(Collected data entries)
——

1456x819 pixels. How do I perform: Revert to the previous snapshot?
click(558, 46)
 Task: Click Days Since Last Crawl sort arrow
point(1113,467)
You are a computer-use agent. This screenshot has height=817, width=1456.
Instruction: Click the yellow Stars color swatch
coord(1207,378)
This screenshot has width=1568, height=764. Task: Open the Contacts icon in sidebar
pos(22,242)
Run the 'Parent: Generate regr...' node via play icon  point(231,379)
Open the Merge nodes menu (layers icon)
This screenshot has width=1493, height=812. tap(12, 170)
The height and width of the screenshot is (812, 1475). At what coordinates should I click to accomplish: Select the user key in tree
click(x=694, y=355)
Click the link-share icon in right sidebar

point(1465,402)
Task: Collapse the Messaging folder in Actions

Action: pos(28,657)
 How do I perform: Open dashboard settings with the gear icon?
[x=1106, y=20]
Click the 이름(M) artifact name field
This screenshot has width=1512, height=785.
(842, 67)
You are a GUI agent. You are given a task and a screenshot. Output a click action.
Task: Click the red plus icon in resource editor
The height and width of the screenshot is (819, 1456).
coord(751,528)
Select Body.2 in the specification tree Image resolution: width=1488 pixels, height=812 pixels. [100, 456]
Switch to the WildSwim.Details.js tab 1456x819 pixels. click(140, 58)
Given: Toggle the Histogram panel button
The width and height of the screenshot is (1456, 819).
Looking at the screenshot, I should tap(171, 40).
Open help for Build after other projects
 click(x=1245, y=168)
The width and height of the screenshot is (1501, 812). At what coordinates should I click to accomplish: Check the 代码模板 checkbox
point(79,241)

——

# YOUR TASK
The records above are to be given again in full, word for word.

# TASK SOLUTION
1456x819 pixels. How do I perform: Revert to the previous snapshot?
click(558, 46)
 Task: Click Days Since Last Crawl sort arrow
point(1113,467)
You are a computer-use agent. This screenshot has height=817, width=1456.
Instruction: Click the yellow Stars color swatch
coord(1207,378)
This screenshot has width=1568, height=764. Task: Open the Contacts icon in sidebar
pos(22,242)
Run the 'Parent: Generate regr...' node via play icon  point(231,379)
Open the Merge nodes menu (layers icon)
This screenshot has width=1493, height=812. tap(12, 170)
The height and width of the screenshot is (812, 1475). At what coordinates should I click to accomplish: Select the user key in tree
click(x=694, y=355)
Click the link-share icon in right sidebar

point(1465,402)
Task: Collapse the Messaging folder in Actions

Action: pos(28,657)
 How do I perform: Open dashboard settings with the gear icon?
[x=1106, y=20]
Click the 이름(M) artifact name field
This screenshot has width=1512, height=785.
(842, 67)
You are a GUI agent. You are given a task and a screenshot. Output a click action.
Task: Click the red plus icon in resource editor
The height and width of the screenshot is (819, 1456).
coord(751,528)
Select Body.2 in the specification tree Image resolution: width=1488 pixels, height=812 pixels. [100, 456]
Switch to the WildSwim.Details.js tab 1456x819 pixels. click(140, 58)
Given: Toggle the Histogram panel button
The width and height of the screenshot is (1456, 819).
Looking at the screenshot, I should tap(171, 40).
Open help for Build after other projects
 click(x=1245, y=168)
The width and height of the screenshot is (1501, 812). At what coordinates should I click to accomplish: Check the 代码模板 checkbox
point(79,241)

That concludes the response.